Per questo, già da giorni, molta gente di Pizzoferrato mi ha scritto, fondamentalmente per dirmi: “mittece ‘na bona parola”.

Mo io posso solo limitarmi a riportare quanto mi hanno detto i paesani, sono stati tanti, è intervenuto ufficialmente pure il sindaco, quindi insomma: i contagi di Pizzoferrato non sono stati causati soltanto da “lu porche che n’arvè “. Non attizziamo questo focolare, non facciamo che diventi uno stereotipo; poi si fossilizzano queste cose, e magari fra 30 anni ancora la gente va dicendo: “Pizzoferrato? Scine il paese dei macellai contagiosi; ahahah quelli che ammazzavano il maiale durante la pandemia, svergognati; 70 persone pe’ accide nu porche, frechete ecc.”.

Ci sono state un paio di famiglie che hanno ammazzato il maiale (come in tutto l’Abruzzo), poi sono aumentati i contagi, qualcuno avrà collegato le cose e subito “finazione di lu monne”: non si può incolpare un intero paese per questo, mi sembra chiaro.

L’80% dei paesani lavora fuori dal paese, e potrebbe aver trovato il virus lì; i contagi (circa 70 su 1000 abitanti) sono molto eterogenei, dalla signora isolata all’operaio, dal vegano all’onnivoro, si è infettata pure gente che non ha mai visto un maiale in vita sua: non ci sono prove di chi sia la colpa. Pizzoferrato non è un paese di maiali, né di gente che se ne frega delle regole. Anche se fosse stata colpa di un maiale, resta una colpa isolata che non può andare a ledere la dignità di un intero paese."

**Da fare**
1) Nel testo su Pizzoferrato, quale percentuale dei paesani lavora fuori dal paese?
2) Riduci a un elenco puntato il paragrafo del testo su Pizzoferrato che inizia con "L'80% dei paesani lavora fuori dal paese", conservandone i fatti principali.
3) Prosegui il testo su Pizzoferrato a partire dalla sua ultima frase.
L'elenco qui sotto è materiale separato e non ha legami con il testo su Pizzoferrato.

**Dati grezzi**
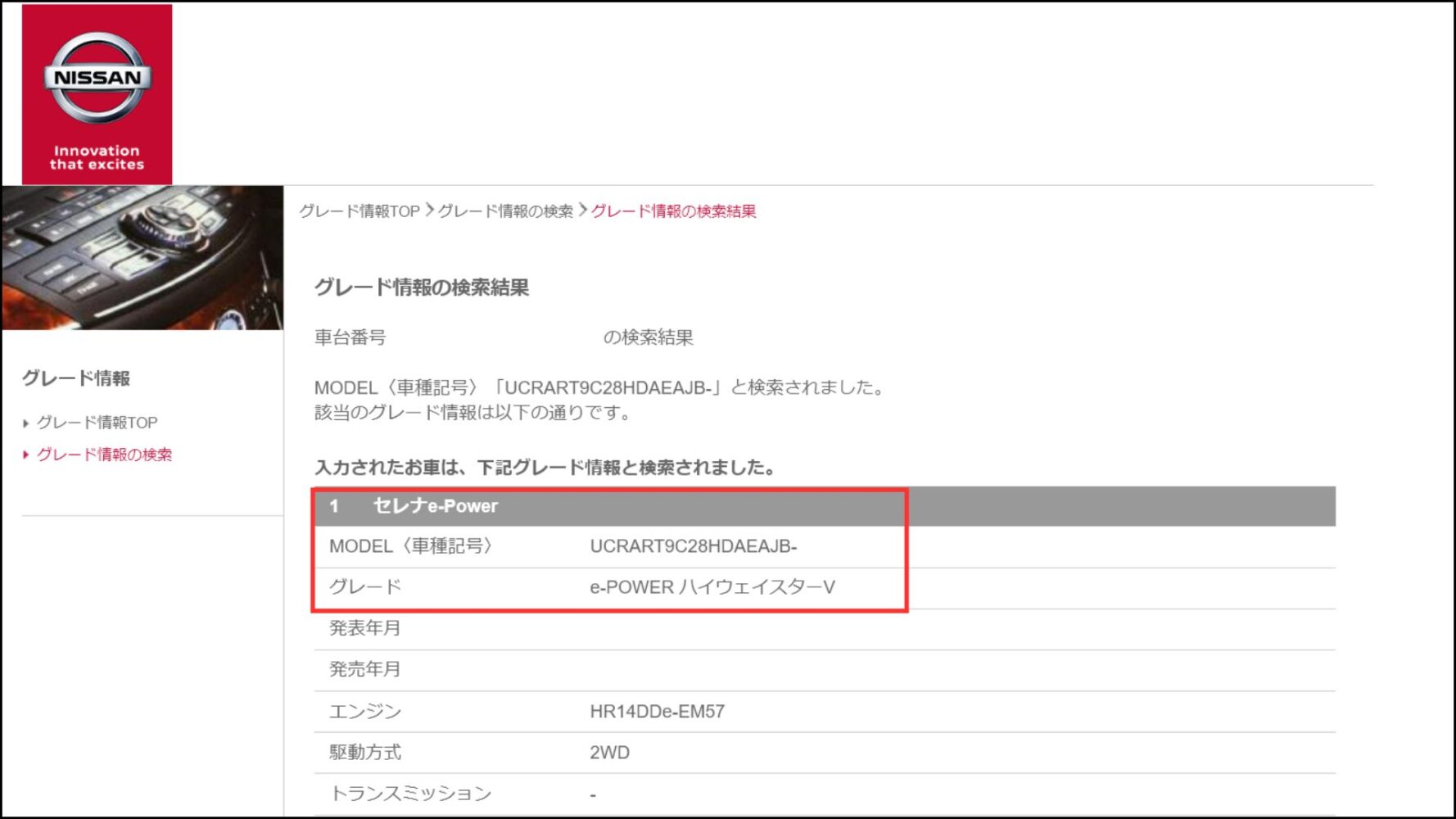Click the トランスミッション row label
This screenshot has height=819, width=1456.
(x=410, y=794)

**Risposte per punto**
1) L'80%.

2)
- L'80% dei paesani lavora fuori dal paese e potrebbe aver contratto il virus lì.
- I contagi, circa 70 su 1000 abitanti, sono molto eterogenei: si è infettato anche chi non ha mai visto un maiale.
- Non ci sono prove su chi abbia la colpa.
- Pizzoferrato non è un paese di maiali, né di gente che se ne frega delle regole.
- Anche se la colpa fosse di un maiale, resterebbe isolata e non potrebbe ledere la dignità dell'intero paese.

3)
Attualmente i casi positivi attivi a Pizzoferrato sono 67, al netto delle prime riammissioni in comunità già effettuate dal Dipartimento. 

«Quello che è accaduto a Pizzoferrato dimostra che il contact tracing funziona eccome quando viene svolto compiutamente. I positivi restano quelli che abbiamo isolato inizialmente, non ne sono emersi altri con i tamponi fatti a tappeto su tutta la popolazione»: questo il commento del direttore generale della Asl Lanciano Vasto Chieti, Thomas Schael, che rende merito al lavoro svolto dal Dipartimento di Prevenzione, diretto da Giuseppe Torzi, e dal 118, con il responsabile Adamo Mancinelli, a conclusione della massiccia tornata di test molecolari eseguiti su ampia scala dopo l’impennata di contagi che si è verificata a inizio gennaio.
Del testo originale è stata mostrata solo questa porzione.